(Target pointing data)
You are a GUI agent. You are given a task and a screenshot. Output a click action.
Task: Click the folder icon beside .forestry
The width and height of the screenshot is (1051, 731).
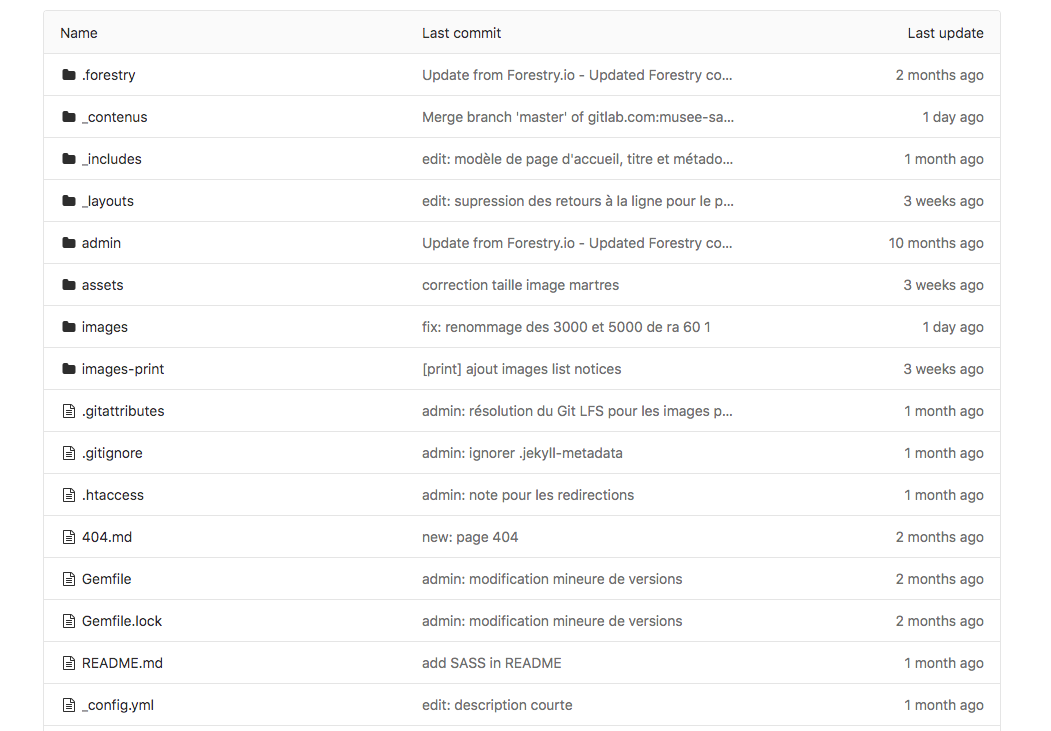[x=69, y=75]
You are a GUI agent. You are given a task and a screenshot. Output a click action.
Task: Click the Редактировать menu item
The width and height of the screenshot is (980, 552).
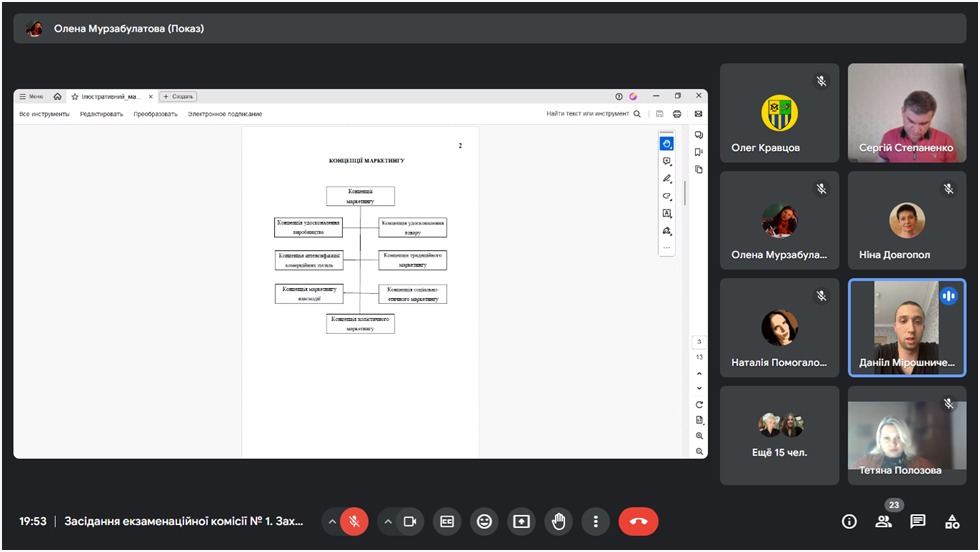point(101,114)
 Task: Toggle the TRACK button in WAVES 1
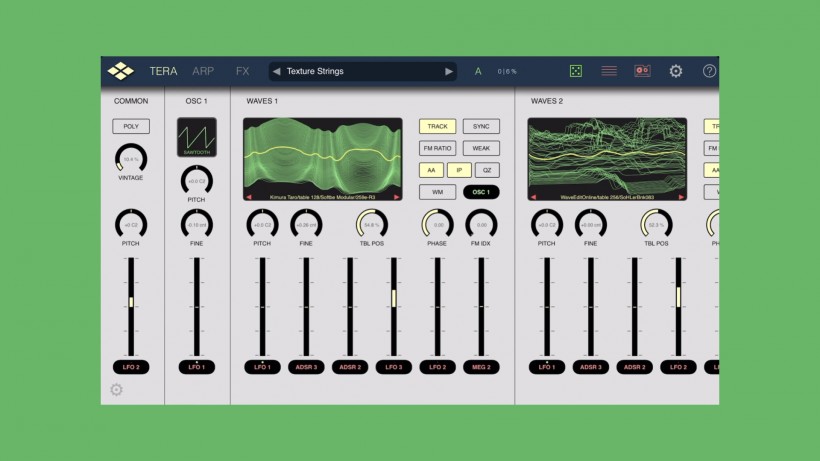click(437, 127)
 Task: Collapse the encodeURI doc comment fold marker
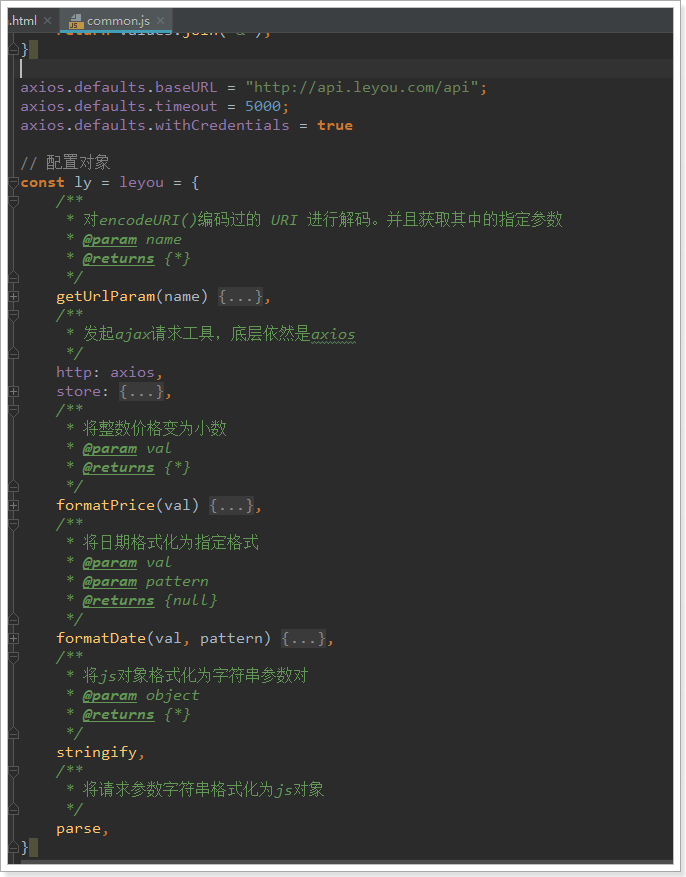click(13, 201)
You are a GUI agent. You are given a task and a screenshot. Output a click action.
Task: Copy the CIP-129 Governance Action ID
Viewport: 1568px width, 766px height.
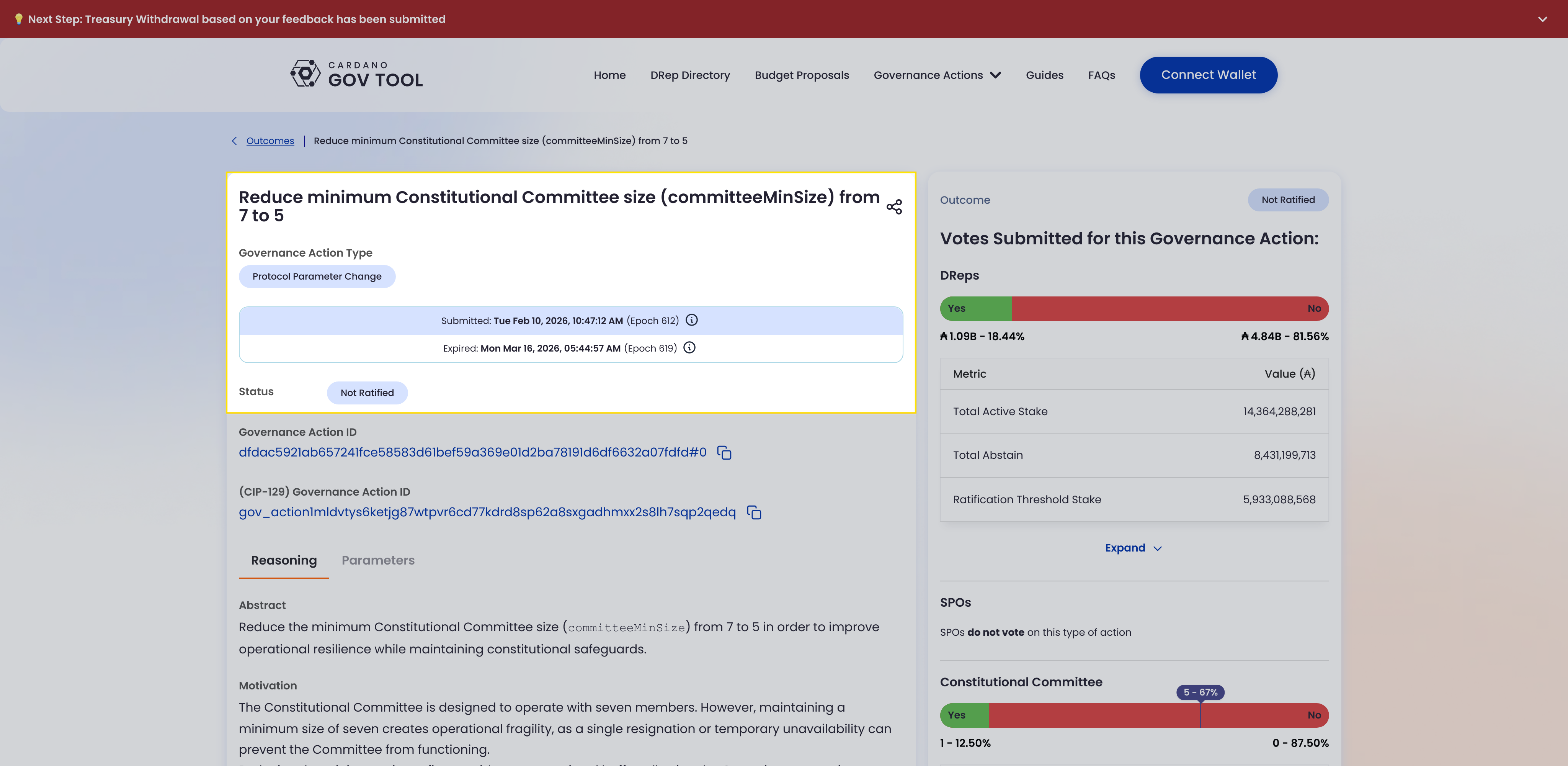point(753,513)
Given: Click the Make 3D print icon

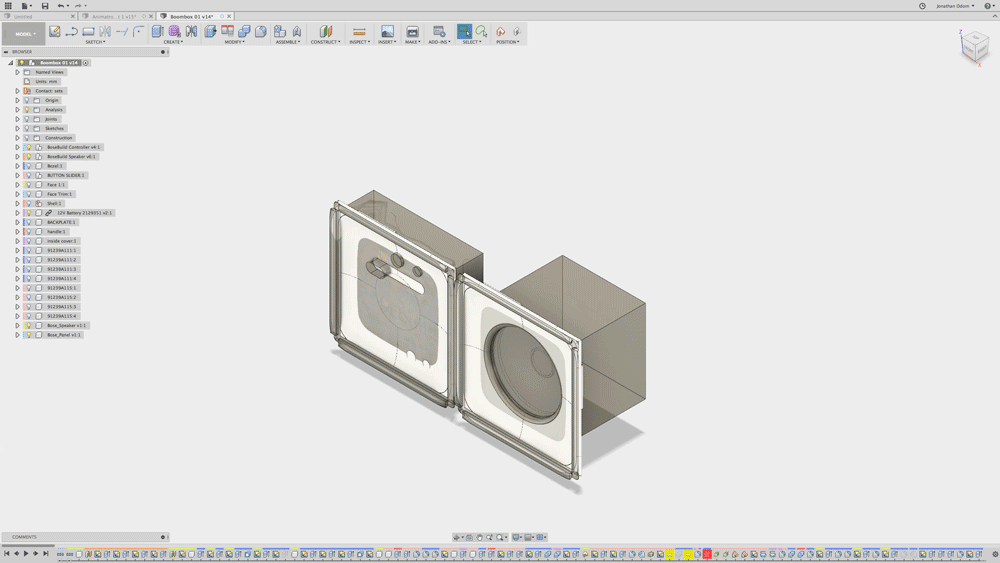Looking at the screenshot, I should [412, 32].
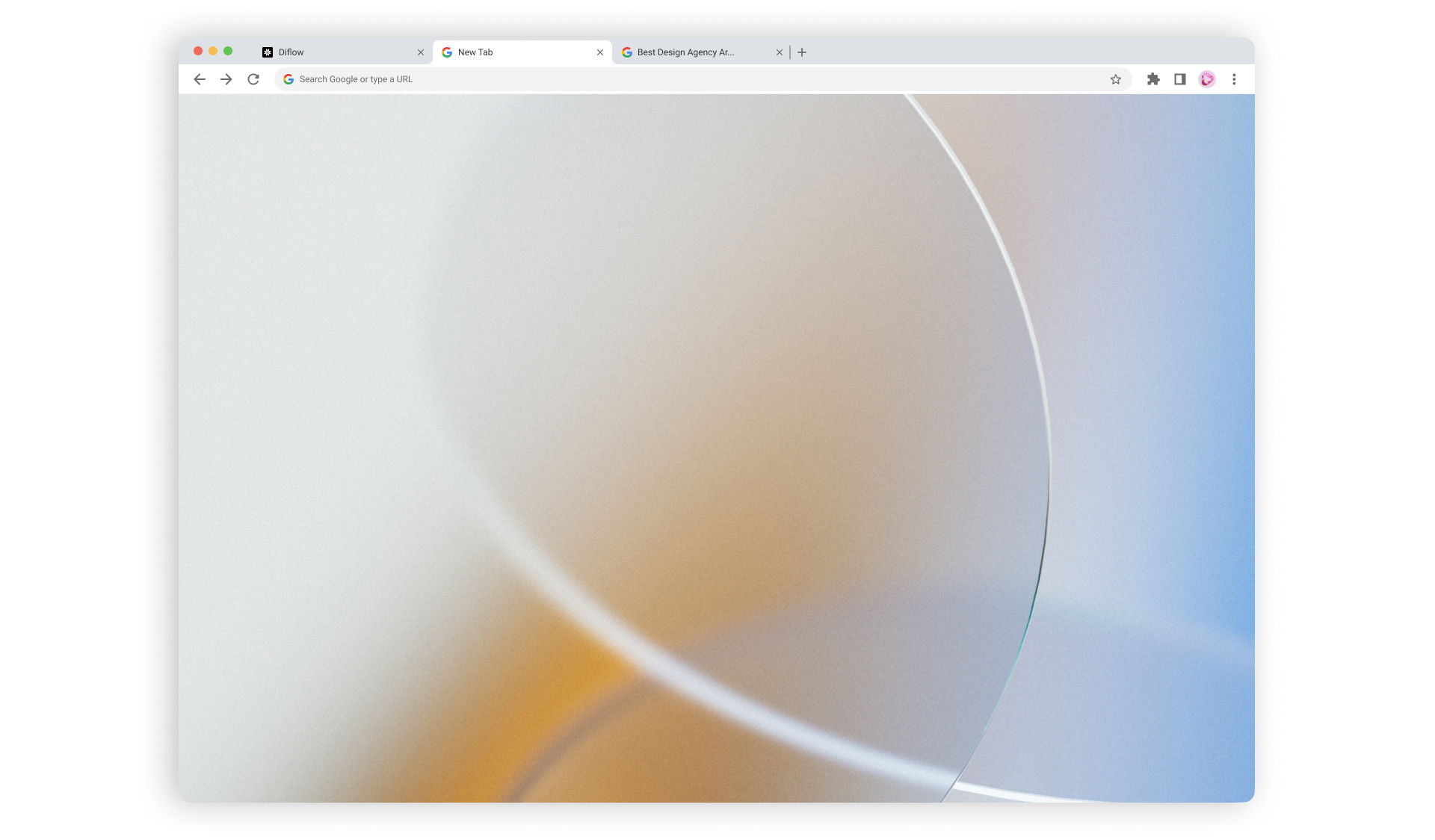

STATED TASK: Write out all of the lines above word for word, leaving out the pictures.

REPLY TO THE TASK:
You are a GUI agent. You are given a task and a screenshot. Output a click action.
Task: Click the folder icon beside .forestry
The width and height of the screenshot is (1051, 731).
[x=69, y=75]
You are a GUI agent. You are given a task and a screenshot. Output a click action.
Task: Click the Редактировать menu item
The width and height of the screenshot is (980, 552).
point(101,114)
 Task: Toggle the TRACK button in WAVES 1
click(437, 127)
 Task: Collapse the encodeURI doc comment fold marker
click(13, 201)
You are a GUI agent. You are given a task and a screenshot. Output a click action.
Task: Copy the CIP-129 Governance Action ID
Viewport: 1568px width, 766px height.
point(753,513)
Given: Click the Make 3D print icon

Looking at the screenshot, I should [412, 32].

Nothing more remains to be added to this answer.